People in Texas may decide to divorce at different times and stages in life. Across the American population, however, people are more likely to have some experiences at certain times in their lives. One report examined census information to look at the outcomes of people’s marriages based on their age.
For example, in 2017, around half of 30-year-old Americans had never been married. While around 40 percent were in their first marriage, another 10 percent were separated, divorced or on their second or later marriage. By the age of 63, around 41.5 percent of the participants were either separated, divorced or remarried. Trends in divorce have changed over the years, and the 2017 results were compared to 1980 and 1960 results.
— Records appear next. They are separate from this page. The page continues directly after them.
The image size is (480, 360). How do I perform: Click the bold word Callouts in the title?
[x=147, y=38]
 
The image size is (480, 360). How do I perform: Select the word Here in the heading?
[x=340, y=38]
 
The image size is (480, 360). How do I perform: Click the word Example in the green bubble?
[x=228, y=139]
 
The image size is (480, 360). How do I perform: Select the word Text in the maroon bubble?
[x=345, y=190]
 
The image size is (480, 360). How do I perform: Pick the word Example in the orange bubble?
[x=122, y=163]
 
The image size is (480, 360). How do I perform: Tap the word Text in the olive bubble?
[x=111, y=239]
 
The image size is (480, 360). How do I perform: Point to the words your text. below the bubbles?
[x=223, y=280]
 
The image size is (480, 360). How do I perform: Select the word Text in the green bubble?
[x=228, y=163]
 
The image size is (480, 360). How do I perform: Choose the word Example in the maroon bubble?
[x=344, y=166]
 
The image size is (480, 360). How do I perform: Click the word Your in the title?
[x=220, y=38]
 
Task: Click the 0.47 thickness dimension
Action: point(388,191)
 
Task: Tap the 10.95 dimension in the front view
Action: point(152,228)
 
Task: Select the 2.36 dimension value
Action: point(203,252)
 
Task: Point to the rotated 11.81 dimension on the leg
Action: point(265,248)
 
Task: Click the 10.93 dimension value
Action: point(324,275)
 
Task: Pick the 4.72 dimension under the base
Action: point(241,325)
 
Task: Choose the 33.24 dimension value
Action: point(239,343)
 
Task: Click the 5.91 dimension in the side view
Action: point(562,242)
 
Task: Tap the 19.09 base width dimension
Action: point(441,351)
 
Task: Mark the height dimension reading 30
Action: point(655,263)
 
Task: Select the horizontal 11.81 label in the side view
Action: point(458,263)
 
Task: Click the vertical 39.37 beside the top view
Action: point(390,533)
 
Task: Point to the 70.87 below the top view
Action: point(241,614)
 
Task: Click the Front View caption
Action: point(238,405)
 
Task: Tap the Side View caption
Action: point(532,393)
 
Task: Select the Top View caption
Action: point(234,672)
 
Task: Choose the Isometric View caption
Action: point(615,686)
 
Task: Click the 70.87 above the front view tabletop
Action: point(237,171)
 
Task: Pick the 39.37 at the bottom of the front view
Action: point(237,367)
In 1960 and 1980, a higher number of people were divorced, separated or remarried by 30.
A far greater number of people 50 and up were likely to be divorced or separated in 2017 than in previous years; this comes as no surprise given that the young people of the 1980 survey would be older participants in the 2017 results. Still, many have pointed to the growth in “gray divorce,” which is when people choose to divorce after the age of 50. In many cases, these people are in their second or later marriages, but an increasing number of older people have chosen to end even first marriages later in life.
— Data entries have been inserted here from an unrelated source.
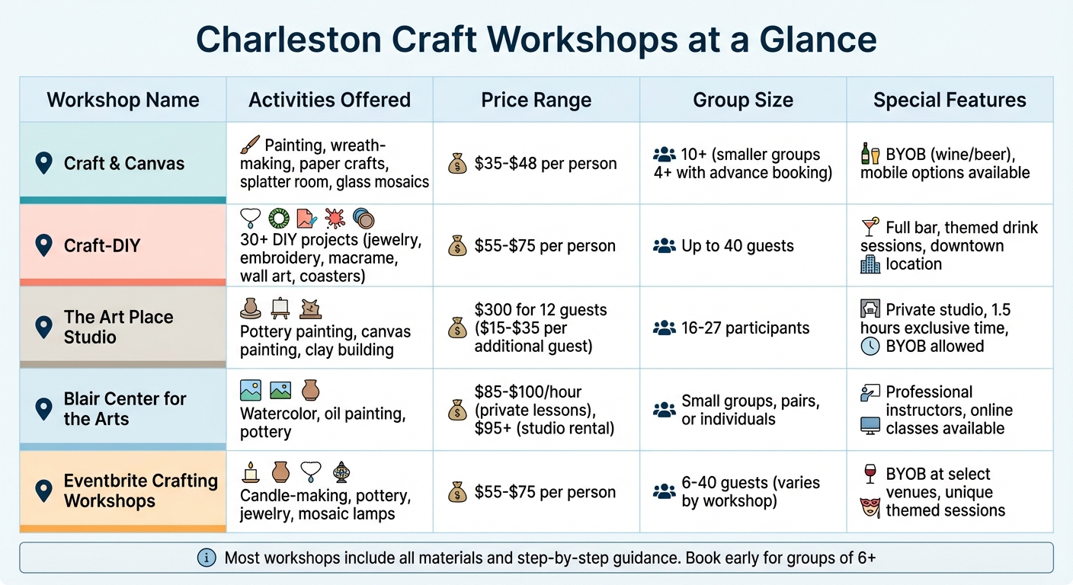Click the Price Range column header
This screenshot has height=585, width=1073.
tap(536, 100)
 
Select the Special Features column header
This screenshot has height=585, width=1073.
tap(950, 100)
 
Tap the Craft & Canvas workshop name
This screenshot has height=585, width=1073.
tap(123, 163)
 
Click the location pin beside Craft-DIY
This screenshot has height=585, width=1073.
tap(44, 245)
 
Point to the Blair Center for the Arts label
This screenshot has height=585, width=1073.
tap(125, 409)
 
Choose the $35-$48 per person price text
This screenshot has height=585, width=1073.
tap(545, 163)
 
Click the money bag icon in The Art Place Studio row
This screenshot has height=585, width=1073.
tap(457, 328)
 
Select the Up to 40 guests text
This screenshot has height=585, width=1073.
tap(737, 246)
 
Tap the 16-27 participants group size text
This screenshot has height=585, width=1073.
tap(745, 328)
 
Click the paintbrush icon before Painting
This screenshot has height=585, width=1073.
tap(250, 145)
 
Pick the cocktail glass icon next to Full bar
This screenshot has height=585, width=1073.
tap(870, 227)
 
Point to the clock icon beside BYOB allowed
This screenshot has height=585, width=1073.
tap(870, 346)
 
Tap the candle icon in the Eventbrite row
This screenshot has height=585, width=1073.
tap(250, 472)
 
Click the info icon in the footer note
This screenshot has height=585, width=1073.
tap(207, 558)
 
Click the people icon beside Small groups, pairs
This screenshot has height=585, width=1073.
tap(665, 410)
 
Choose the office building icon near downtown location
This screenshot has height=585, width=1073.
tap(870, 264)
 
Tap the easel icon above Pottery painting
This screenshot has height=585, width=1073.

“Gray divorce” can present its own challenges, especially as both parties will have far less time to prepare for retirement after the financial effects of divorce. However, the financial impact of divorce can be considerable at any time of life. A family law attorney may work with a divorcing spouse to help them understand the potential outcomes and negotiate a fair settlement on a range of divorce legal matters, including property division and spousal support.